Dário Teixeira Cotrim *
Ecoa, agora, nos meandros teatrais de Montes Claros a belíssima peça de humor negro: O Defunto Premiado. O aporte desta peça tem produção imensurável para a sociedade, pois ela nos mostra até onde vai o interesse da pessoa humana pelos bens materiais deixado como herança. A disputa em família e as suas conseqüências desastrosas em meio à ganância dos mais espertos apenas servem para alimentar desordens. Aqui no palco como na vida real, a trama do drama é aceitável em termos fictícios e, ainda, reforçada com a importância do fazer-arte.
Nesse itinerário insaciável de mudanças é que os grupos teatrais montes-clarense vêm mostrando o que fazem e o que podem fazer muito mais adiante, em benefício das artes cênicas. Montes Claros, a cidade da arte e da cultura, agradece a Aldo Pereira a sua dedicação pela representação da vida. O teatro pode não trazer retorno financeiro, mas entre todas as formas de artes é a mais gratificante ao término de cada apresentação.
Aí está O Defunto Premiado! O drama tem elenco de primeira grandeza: dona Hermínia (Ingrid Brendha) está impecável no debate com a sua sogra, a dona Eulália (Shenia Lino). Ela chama para si toda a atenção dos espectadores sem prejudicar o brilho dos seus colegas. Veja que a participação de duas mulheres que fazem planos em família, lembra-nos (Arsênico e Alfazema) de Ana Lúcia Torres e Denise Weimberg numa comédia absurda, onde as duas aceitam hóspedes solitários e os envenenam na boa intenção de não fazê-los sofrer mais em um mundo sem afeto.
Entretanto, o destaque especial em O Defunto Premiado fica por conta do bilheteiro-de-loterias (Leonardo Moura), que não expressando muito por meio de palavras, expressou o bastante por meio de gestos o que arrancou do público gostosas gargalhadas. Aqui, o papel do bilheteiro-de-loterias, na combinação da mímica é sucesso garantido tendo em vista tratar-se de uma técnica vigorosa e atual. No geral todos os demais atores desenvolveram com grandeza os papéis que lhes foram atribuídos.
Aldo Pereira sempre usa o passado para a busca do futuro e da arte na sua essência. Isso quer dizer que ele é um criador-de-talentos para as artes cênicas vindouras. Acontece assim em vista da sua preocupação em sondar os espetáculos dos grandes atores do passado para projetar os seus ensinamentos em novos atores. Lembra-nos quando da chegada de uma companhia dramática ou de um circo de picadeiro, onde o palhaço punha em agitação a população da cidade. Fazer teatro é ser ousado. Aliás, é ser ousado e competente. E assim é Aldo Pereira.
- O humor negro, o que aqui é quase o caso, quando realizado no espírito da brincadeira, é interessante...

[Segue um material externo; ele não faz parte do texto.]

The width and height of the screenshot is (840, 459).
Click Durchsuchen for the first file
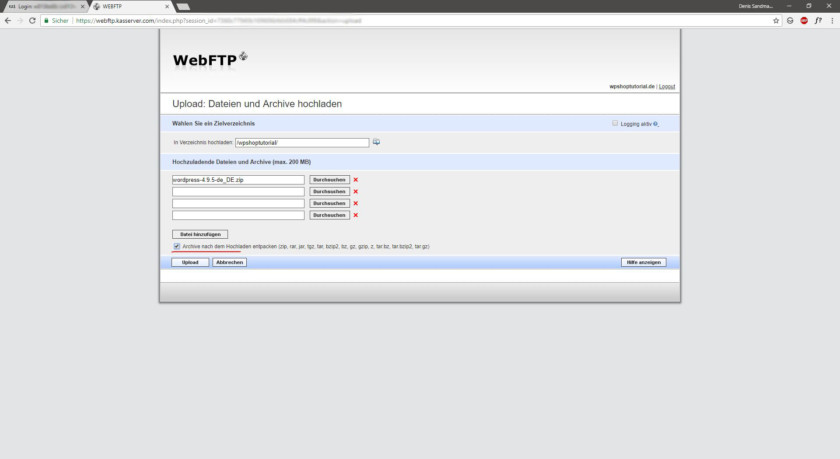coord(329,180)
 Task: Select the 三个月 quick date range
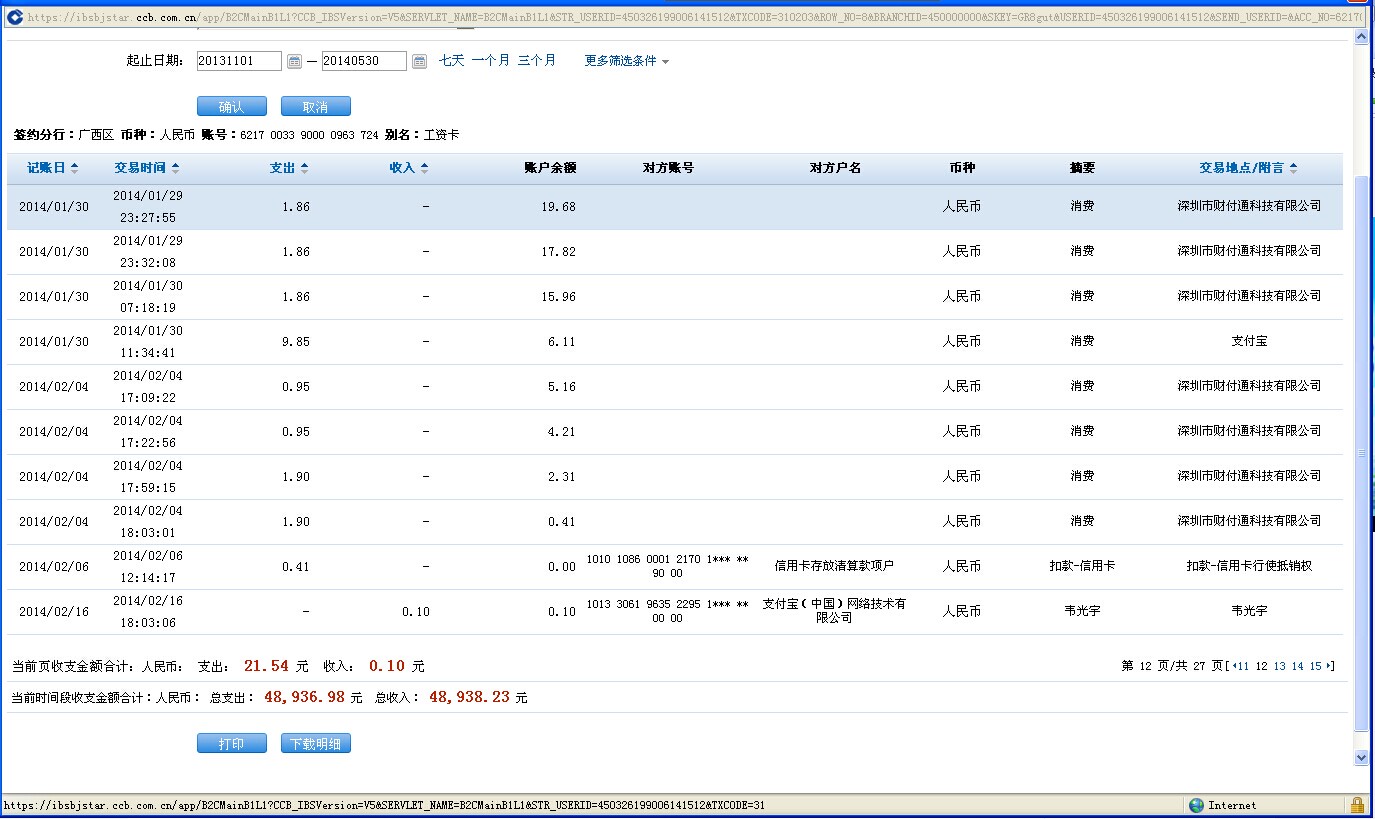[537, 61]
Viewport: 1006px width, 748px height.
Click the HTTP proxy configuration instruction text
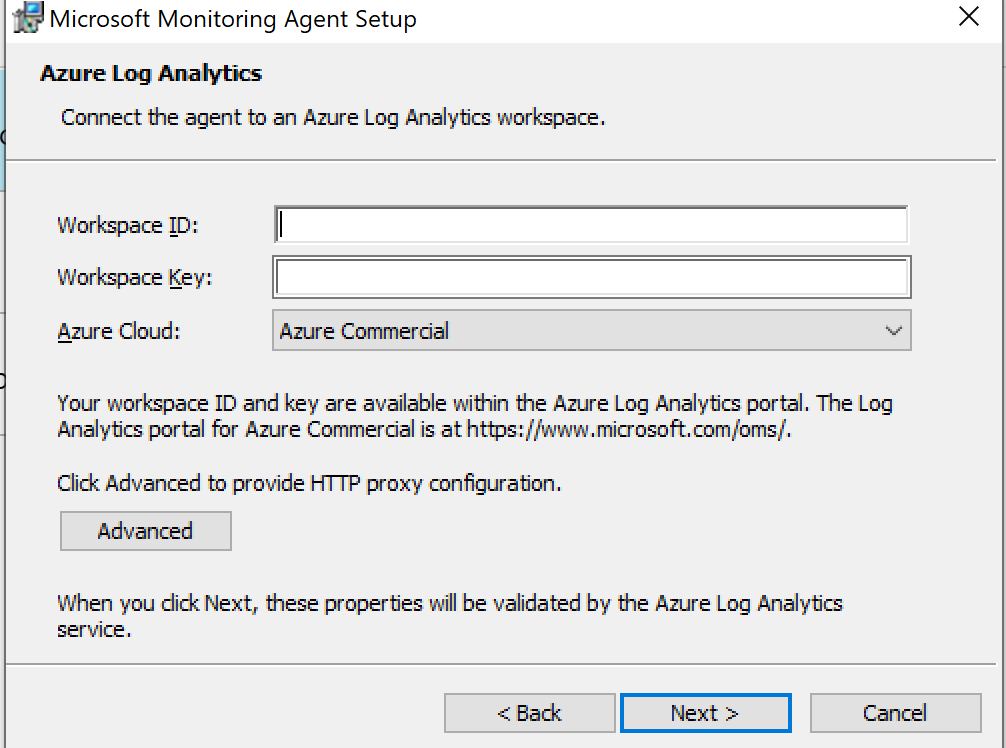[309, 484]
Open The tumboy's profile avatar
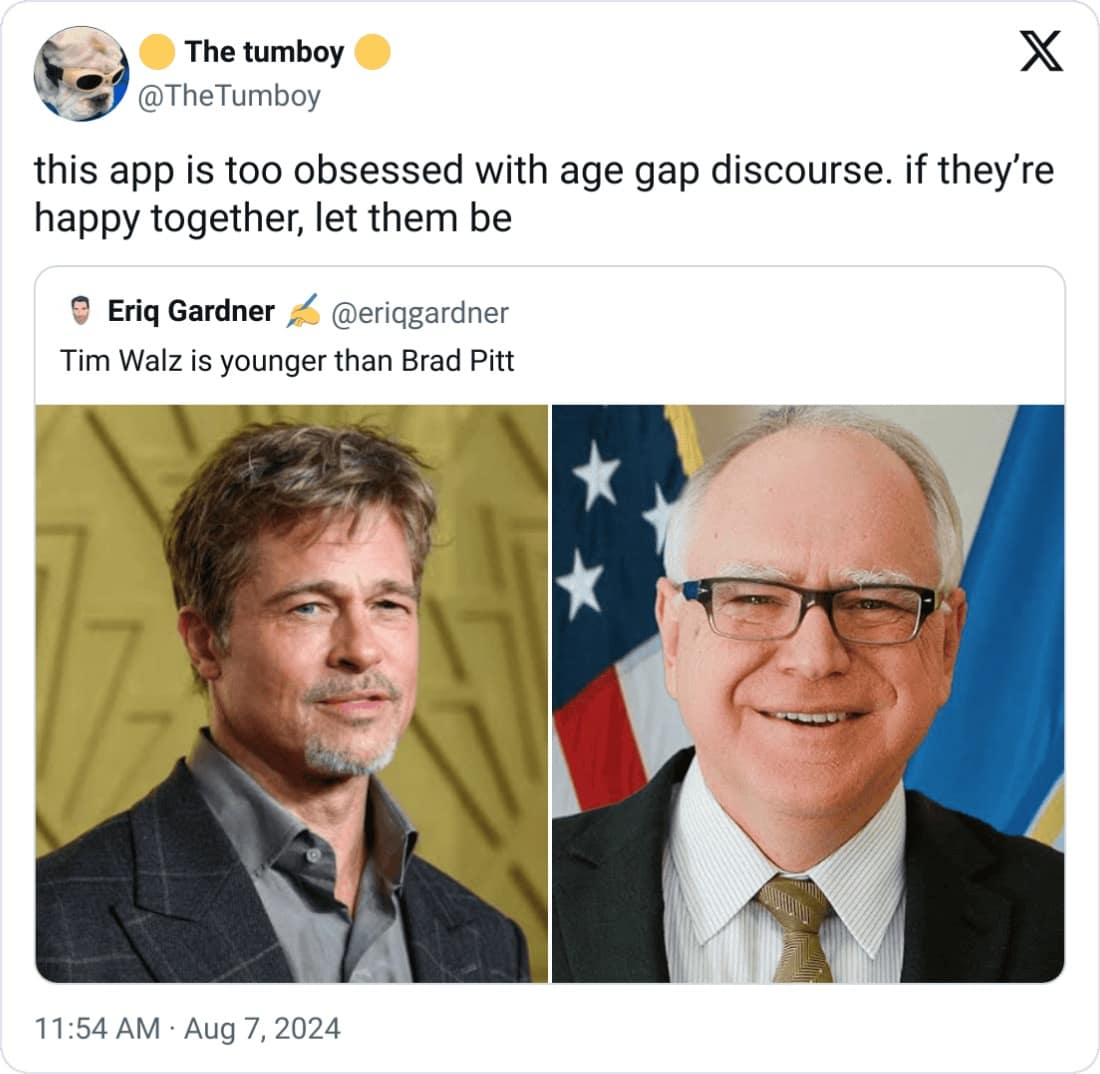The image size is (1100, 1074). coord(80,74)
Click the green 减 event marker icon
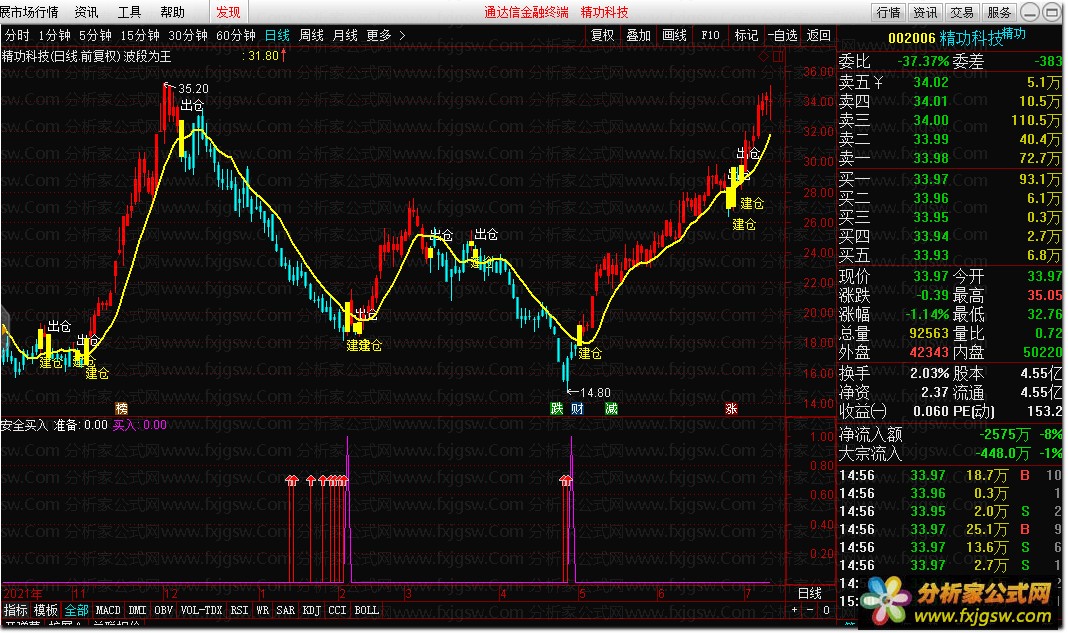The image size is (1068, 633). pos(611,408)
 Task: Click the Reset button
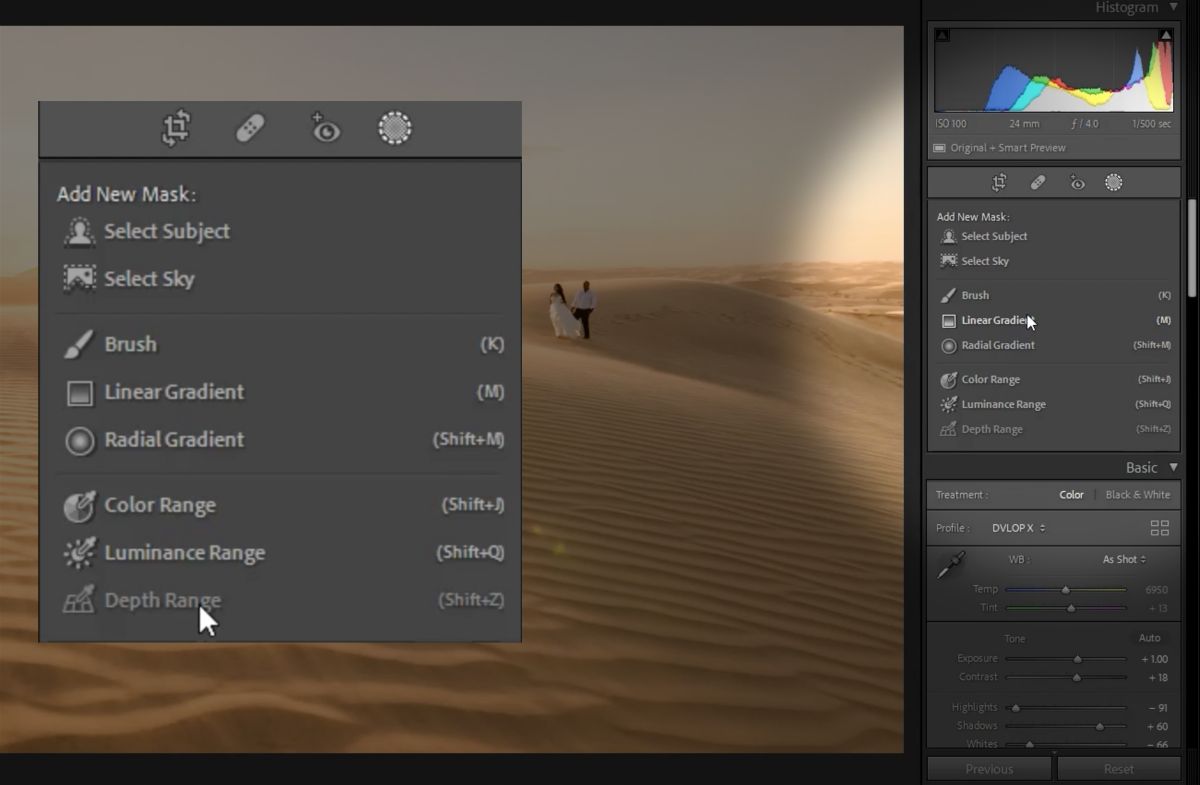(1118, 768)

Sabemos, pois, que o diretor tem a incumbência de criar emoções, tanto nos trechos da peça como nas coreografias a serem apresentadas. Os intérpretes, por sua vez, a de transmitir essas emoções para o grande público. Em O Defunto Premiado os movimentos dramáticos são bem cuidados para que o espetáculo possa alternar-se num clima realista e fictício ao mesmo tempo. Não existem recursos financeiros. Afirma Aldo Pereira. E em conseqüência disso, os recursos técnicos também são escassos. Porém, o nosso diretor consegue reavivar a tradição das comédias de revistas e de costumes que tiveram dias de glória no Brasil até 1947. O Grupo Oficinato vem solidificando-se com temas populares, em acabamento visual e representação calorosa que restaura o teatro em Montes Claros e a sua magia dos anos dourados. O humor negro, o que aqui é quase o caso, quando realizado no espírito da brincadeira, é interessante, do contrário um horroroso pastelão.
O Defunto Premiado tem texto de Oraci Gemba e direção-produção de Aldo Pereira. A abertura foi feita por duas simpáticas jovens: a Jéssica e a Danielle. Percebe-se o talento e a desenvoltura dessas duas principiantes.
Disse Aldo Pereira no folheto de O Defunto Premiado que “foi bom voltar. Não só porque queríamos, mas principalmente porque o grande público exigiu. E é sempre bom voltar quando todos querem...”. Axé meu irmão, estamos de volta nas poltronas do teatro para lhe aplaudir, afinal você merece!